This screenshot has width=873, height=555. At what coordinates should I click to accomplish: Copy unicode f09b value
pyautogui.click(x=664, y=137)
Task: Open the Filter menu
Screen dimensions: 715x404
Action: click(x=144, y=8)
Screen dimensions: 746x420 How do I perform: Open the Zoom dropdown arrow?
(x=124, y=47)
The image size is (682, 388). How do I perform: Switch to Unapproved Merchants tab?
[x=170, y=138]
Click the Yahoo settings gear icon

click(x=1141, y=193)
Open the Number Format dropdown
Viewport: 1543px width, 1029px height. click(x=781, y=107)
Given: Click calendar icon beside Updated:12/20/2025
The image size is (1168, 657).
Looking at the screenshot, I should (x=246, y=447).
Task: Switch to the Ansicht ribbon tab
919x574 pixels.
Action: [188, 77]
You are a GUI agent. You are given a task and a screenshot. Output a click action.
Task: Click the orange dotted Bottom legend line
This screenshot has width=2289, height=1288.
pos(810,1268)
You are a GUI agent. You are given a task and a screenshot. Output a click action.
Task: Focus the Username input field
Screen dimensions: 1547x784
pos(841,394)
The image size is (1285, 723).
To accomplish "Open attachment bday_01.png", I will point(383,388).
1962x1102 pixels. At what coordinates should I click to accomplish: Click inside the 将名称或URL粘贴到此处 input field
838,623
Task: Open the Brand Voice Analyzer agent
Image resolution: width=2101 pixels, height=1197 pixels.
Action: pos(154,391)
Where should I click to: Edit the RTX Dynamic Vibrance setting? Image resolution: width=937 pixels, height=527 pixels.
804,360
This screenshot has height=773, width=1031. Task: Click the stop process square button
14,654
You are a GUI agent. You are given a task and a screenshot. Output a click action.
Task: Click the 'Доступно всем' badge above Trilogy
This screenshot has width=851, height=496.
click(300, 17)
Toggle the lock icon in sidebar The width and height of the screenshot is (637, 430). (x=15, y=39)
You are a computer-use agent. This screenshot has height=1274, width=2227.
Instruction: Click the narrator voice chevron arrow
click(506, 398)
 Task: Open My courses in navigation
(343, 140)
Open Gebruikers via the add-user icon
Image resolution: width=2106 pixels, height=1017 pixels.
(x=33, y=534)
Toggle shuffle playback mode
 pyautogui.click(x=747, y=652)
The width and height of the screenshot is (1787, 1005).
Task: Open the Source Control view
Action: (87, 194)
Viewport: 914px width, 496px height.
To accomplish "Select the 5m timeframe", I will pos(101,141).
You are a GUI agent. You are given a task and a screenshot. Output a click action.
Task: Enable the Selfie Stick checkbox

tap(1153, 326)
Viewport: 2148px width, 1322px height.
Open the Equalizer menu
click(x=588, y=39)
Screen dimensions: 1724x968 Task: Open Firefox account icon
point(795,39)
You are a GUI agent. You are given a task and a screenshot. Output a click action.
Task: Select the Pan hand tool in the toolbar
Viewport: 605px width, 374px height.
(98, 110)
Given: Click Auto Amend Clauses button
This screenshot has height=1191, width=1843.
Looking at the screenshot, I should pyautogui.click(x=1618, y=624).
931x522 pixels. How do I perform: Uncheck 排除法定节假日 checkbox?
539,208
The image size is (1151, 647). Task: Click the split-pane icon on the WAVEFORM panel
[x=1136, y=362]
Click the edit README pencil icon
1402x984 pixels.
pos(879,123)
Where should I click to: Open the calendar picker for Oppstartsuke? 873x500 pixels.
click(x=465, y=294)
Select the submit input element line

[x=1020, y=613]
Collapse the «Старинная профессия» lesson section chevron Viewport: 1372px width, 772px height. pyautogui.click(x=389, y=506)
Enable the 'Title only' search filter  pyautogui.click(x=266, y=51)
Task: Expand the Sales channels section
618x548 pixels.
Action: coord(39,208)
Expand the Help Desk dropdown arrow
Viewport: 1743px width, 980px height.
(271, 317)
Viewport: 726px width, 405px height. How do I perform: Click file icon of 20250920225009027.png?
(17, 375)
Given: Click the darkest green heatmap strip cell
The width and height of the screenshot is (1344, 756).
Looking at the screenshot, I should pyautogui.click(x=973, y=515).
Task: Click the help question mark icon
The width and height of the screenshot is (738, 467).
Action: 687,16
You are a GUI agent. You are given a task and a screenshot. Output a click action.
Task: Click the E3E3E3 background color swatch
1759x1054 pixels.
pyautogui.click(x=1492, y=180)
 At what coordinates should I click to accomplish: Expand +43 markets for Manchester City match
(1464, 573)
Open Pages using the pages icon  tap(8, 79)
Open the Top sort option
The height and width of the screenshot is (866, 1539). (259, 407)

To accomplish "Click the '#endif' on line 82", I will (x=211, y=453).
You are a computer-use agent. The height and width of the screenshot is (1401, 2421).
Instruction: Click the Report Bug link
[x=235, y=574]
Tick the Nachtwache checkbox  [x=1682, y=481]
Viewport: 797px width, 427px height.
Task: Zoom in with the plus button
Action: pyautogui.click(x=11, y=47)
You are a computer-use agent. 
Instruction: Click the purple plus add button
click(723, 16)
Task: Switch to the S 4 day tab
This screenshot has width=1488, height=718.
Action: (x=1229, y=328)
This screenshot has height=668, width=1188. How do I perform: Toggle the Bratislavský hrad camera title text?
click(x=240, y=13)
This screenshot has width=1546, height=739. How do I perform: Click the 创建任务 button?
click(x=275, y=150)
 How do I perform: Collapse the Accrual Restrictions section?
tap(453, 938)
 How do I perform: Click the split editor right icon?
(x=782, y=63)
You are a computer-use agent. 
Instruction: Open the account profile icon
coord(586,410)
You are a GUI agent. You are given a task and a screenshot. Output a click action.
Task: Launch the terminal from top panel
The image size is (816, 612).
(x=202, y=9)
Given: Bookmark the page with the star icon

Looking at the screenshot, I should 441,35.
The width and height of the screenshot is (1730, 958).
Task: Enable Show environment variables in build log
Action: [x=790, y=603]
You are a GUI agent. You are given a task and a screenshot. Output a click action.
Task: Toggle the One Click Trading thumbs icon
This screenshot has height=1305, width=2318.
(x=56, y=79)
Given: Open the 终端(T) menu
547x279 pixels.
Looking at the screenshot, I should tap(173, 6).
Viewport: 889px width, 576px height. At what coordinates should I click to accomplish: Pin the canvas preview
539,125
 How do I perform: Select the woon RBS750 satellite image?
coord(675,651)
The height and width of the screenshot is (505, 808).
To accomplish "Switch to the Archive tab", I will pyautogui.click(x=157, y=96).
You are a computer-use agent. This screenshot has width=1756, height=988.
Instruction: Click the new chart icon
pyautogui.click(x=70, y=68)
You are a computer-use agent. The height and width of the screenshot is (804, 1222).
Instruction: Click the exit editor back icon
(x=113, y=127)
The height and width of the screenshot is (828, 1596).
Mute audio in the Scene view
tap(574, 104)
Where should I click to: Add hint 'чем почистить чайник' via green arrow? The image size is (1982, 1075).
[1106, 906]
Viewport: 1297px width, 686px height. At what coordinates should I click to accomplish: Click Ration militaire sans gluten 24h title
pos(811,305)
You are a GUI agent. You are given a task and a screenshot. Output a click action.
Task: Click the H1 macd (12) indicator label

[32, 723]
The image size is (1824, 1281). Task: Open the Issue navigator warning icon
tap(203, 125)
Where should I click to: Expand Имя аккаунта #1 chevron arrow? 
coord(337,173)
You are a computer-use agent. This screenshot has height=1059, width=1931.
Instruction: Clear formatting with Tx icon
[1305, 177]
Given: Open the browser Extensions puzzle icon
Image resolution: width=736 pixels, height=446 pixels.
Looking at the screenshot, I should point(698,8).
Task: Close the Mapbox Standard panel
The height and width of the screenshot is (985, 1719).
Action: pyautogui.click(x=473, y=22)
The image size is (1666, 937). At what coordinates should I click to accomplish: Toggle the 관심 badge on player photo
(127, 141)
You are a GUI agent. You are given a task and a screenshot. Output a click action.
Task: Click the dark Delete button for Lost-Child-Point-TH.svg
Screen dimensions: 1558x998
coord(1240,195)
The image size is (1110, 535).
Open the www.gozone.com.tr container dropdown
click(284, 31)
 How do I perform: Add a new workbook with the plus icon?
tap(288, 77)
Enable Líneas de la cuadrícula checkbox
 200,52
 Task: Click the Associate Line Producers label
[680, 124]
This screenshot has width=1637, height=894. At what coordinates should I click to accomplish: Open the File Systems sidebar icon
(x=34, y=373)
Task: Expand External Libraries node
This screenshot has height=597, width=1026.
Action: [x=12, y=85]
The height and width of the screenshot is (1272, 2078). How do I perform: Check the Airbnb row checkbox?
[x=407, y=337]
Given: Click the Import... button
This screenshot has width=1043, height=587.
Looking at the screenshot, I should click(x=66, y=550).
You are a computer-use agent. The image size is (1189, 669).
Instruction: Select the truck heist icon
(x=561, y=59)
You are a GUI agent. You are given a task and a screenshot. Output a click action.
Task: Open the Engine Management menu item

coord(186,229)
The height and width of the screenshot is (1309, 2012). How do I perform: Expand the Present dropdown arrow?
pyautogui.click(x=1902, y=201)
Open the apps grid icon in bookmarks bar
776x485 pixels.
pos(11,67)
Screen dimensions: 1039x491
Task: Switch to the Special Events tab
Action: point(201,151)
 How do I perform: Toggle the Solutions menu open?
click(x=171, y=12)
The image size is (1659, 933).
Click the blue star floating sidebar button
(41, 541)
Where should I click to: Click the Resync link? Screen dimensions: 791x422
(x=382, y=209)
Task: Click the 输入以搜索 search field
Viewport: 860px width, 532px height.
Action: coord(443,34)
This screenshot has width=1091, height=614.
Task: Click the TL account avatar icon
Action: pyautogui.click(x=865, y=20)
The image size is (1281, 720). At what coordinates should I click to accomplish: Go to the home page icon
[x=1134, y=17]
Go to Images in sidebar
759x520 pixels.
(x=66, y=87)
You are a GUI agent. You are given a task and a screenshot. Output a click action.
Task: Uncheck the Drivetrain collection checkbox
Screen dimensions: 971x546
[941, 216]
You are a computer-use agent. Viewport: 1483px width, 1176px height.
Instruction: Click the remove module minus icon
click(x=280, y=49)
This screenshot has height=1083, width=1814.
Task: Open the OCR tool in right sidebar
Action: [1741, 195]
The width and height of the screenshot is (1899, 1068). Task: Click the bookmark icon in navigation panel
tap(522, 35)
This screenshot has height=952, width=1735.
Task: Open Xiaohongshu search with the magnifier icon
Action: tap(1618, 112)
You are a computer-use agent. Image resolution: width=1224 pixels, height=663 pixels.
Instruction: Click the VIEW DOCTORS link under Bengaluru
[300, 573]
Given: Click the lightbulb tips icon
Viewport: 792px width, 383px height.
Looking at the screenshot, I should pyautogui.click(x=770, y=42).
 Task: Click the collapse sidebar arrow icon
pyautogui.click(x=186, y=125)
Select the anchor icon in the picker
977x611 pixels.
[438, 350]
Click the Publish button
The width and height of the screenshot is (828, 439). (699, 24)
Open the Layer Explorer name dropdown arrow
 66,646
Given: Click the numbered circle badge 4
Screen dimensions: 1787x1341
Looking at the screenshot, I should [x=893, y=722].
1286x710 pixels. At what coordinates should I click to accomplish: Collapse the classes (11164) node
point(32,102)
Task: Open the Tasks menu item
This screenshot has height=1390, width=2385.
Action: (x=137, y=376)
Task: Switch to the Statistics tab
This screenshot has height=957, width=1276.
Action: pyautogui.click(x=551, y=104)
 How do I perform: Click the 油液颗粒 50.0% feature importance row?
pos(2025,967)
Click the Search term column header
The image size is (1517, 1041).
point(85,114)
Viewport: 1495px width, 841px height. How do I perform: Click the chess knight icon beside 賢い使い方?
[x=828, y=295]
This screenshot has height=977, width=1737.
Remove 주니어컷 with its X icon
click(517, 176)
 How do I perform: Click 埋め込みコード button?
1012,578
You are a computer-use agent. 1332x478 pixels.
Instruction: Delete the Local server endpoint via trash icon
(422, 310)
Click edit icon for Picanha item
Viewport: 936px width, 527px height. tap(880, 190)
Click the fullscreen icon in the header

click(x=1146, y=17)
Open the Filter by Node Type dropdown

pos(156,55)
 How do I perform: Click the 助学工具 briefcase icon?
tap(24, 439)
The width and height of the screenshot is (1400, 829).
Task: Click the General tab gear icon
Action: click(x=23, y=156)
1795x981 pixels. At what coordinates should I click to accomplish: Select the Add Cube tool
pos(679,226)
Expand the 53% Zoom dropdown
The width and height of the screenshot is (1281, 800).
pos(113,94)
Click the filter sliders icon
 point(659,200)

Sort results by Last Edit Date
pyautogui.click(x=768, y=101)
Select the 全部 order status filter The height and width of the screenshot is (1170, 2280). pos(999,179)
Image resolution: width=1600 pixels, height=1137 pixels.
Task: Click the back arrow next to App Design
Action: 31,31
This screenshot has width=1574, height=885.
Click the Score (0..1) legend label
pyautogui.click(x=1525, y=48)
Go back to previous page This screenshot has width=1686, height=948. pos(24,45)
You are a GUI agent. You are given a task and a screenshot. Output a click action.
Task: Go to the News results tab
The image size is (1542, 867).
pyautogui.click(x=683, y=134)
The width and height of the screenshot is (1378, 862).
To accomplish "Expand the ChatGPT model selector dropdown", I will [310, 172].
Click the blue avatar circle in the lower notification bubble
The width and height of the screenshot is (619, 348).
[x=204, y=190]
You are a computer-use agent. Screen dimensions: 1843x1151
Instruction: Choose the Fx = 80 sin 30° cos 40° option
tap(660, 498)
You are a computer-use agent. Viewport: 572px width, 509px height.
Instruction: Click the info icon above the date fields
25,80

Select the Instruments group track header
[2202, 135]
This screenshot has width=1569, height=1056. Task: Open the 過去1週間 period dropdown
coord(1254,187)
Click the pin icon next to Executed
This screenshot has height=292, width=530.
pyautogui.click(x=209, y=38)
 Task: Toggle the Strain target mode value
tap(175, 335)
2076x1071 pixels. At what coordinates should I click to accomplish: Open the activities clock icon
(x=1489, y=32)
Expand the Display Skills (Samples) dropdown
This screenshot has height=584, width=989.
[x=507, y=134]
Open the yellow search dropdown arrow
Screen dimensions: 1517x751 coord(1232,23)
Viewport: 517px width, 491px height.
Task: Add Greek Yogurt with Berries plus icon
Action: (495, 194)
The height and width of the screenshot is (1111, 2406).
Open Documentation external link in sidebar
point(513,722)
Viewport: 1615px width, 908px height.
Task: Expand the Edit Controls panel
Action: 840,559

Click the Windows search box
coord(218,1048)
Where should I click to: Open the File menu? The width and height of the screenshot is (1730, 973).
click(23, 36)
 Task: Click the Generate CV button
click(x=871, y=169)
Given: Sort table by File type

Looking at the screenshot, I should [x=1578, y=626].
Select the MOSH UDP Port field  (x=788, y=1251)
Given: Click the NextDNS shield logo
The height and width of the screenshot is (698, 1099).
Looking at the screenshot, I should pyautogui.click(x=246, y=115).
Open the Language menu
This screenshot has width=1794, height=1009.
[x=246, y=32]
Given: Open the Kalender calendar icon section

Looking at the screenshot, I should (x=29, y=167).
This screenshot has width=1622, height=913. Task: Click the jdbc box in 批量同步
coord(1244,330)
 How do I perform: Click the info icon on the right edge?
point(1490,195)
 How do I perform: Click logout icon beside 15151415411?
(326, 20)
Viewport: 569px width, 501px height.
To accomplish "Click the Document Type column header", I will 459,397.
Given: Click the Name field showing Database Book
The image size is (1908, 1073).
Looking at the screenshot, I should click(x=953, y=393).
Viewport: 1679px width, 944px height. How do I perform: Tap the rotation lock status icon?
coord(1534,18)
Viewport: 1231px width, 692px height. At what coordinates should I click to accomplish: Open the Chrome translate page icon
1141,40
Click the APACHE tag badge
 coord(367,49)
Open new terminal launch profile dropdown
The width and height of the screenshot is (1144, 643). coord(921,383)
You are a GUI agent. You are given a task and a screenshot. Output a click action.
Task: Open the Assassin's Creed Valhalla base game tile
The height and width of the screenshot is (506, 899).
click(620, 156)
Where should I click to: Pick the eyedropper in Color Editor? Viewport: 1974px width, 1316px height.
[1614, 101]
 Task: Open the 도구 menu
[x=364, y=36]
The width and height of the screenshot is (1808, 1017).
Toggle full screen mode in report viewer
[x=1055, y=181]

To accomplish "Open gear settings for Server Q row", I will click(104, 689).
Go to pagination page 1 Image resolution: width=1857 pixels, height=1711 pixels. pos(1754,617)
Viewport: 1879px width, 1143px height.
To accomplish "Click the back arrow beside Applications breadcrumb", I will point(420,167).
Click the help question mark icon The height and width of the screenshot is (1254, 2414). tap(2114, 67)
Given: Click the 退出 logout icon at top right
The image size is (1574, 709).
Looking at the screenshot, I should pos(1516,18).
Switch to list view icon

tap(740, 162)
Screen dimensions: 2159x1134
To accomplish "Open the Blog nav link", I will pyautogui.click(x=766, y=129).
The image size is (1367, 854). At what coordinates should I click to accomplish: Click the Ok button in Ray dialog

------------------------

◆ **Exercise instructions**
In which lines of the records does the word "circle" appear? Copy each of them.

◆ **Solution**
Given: Click the numbered circle badge 4
Click the blue avatar circle in the lower notification bubble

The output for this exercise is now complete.